• Provided records
|---|

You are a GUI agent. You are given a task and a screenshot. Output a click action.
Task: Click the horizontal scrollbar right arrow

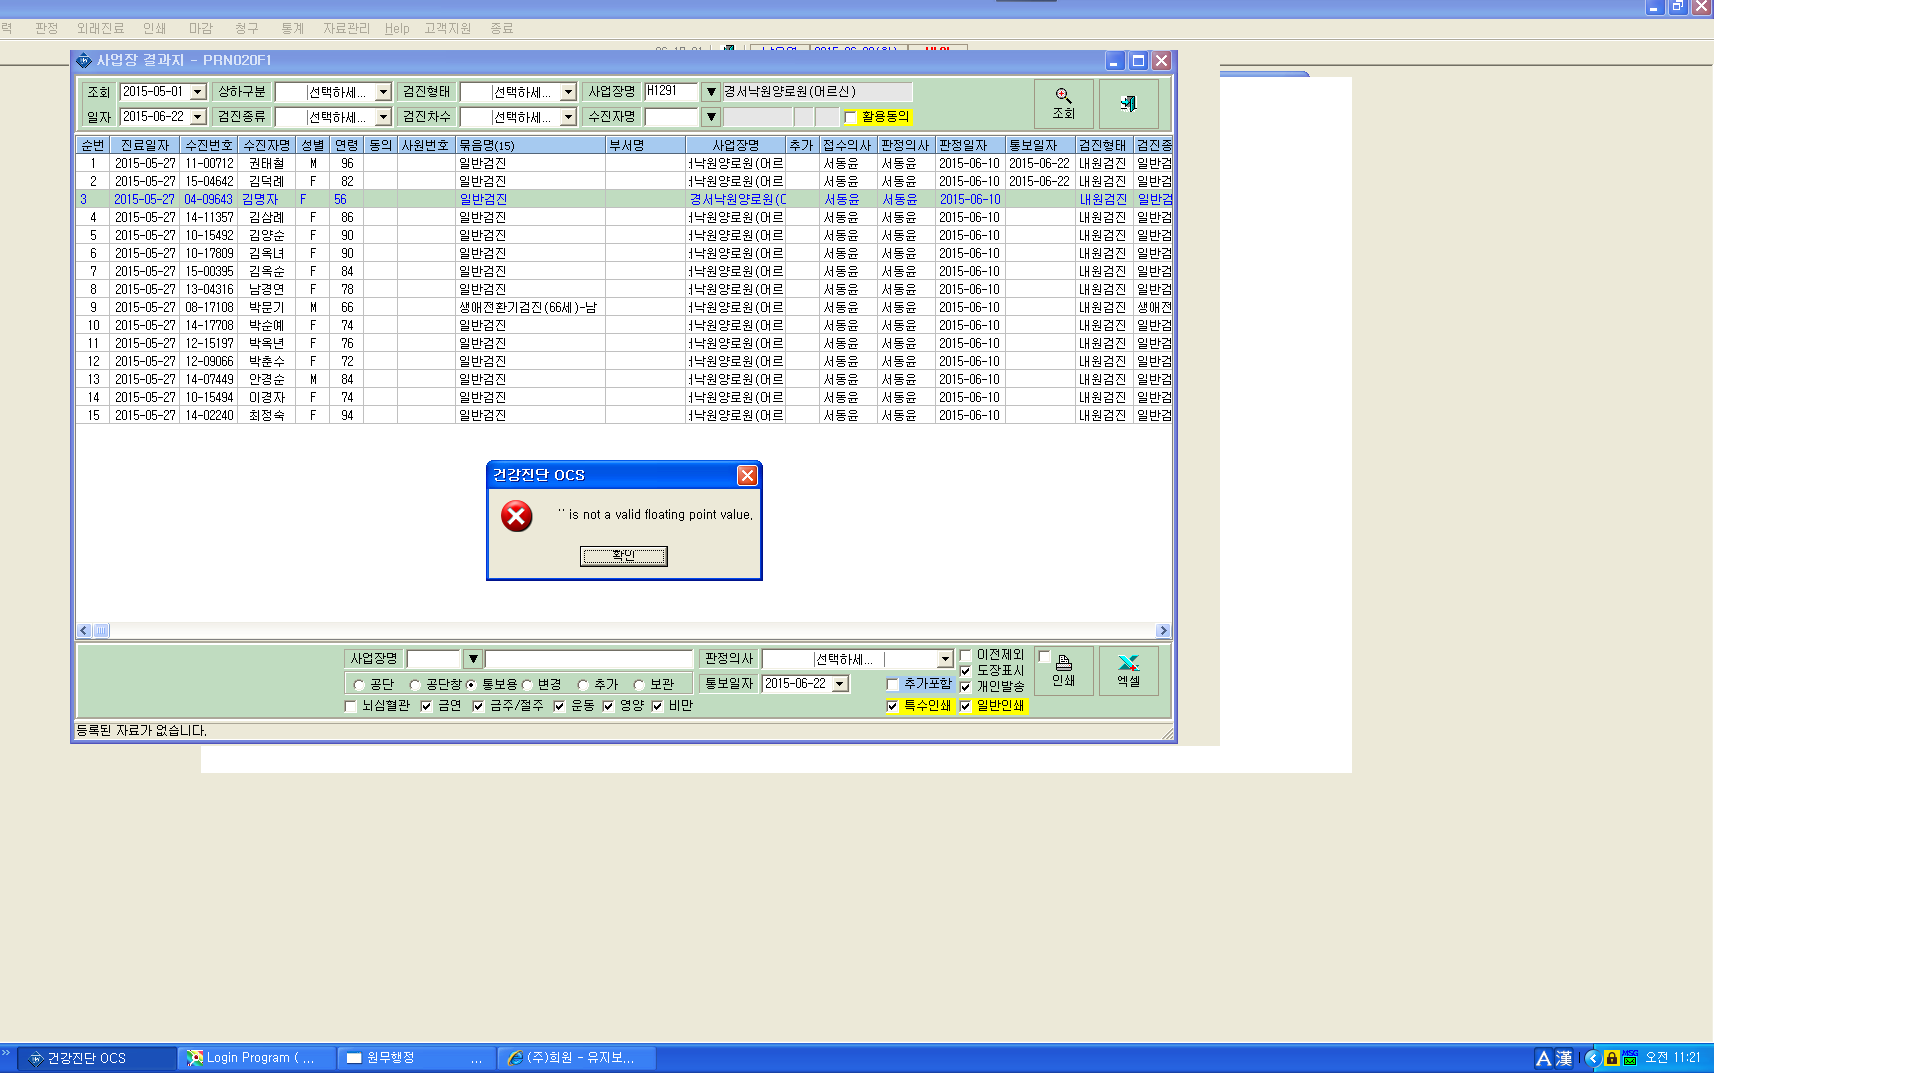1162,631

|---|

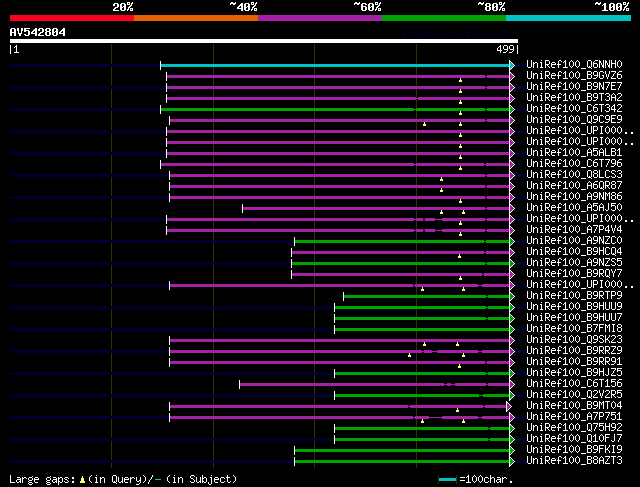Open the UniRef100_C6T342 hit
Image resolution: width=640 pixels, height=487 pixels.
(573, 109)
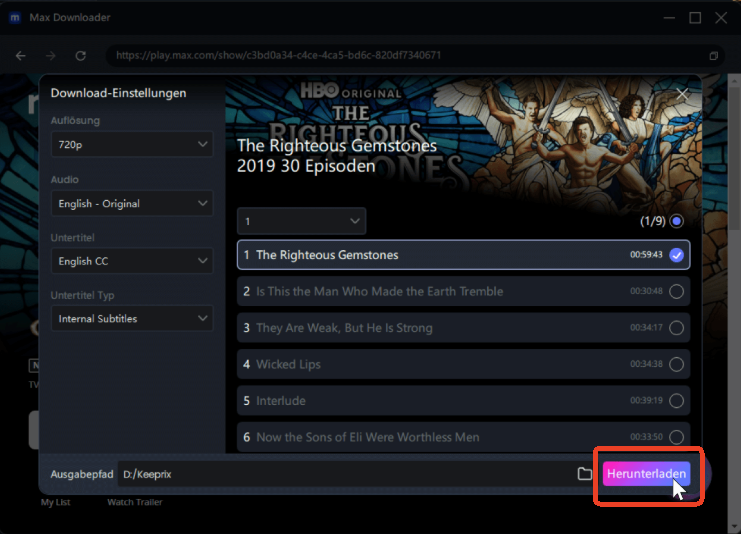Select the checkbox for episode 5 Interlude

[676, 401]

|---|

• Short task
Pull out every line above that contains the string "scrollbar". Case counts.

• Correct answer
Task: Click the horizontal scrollbar right arrow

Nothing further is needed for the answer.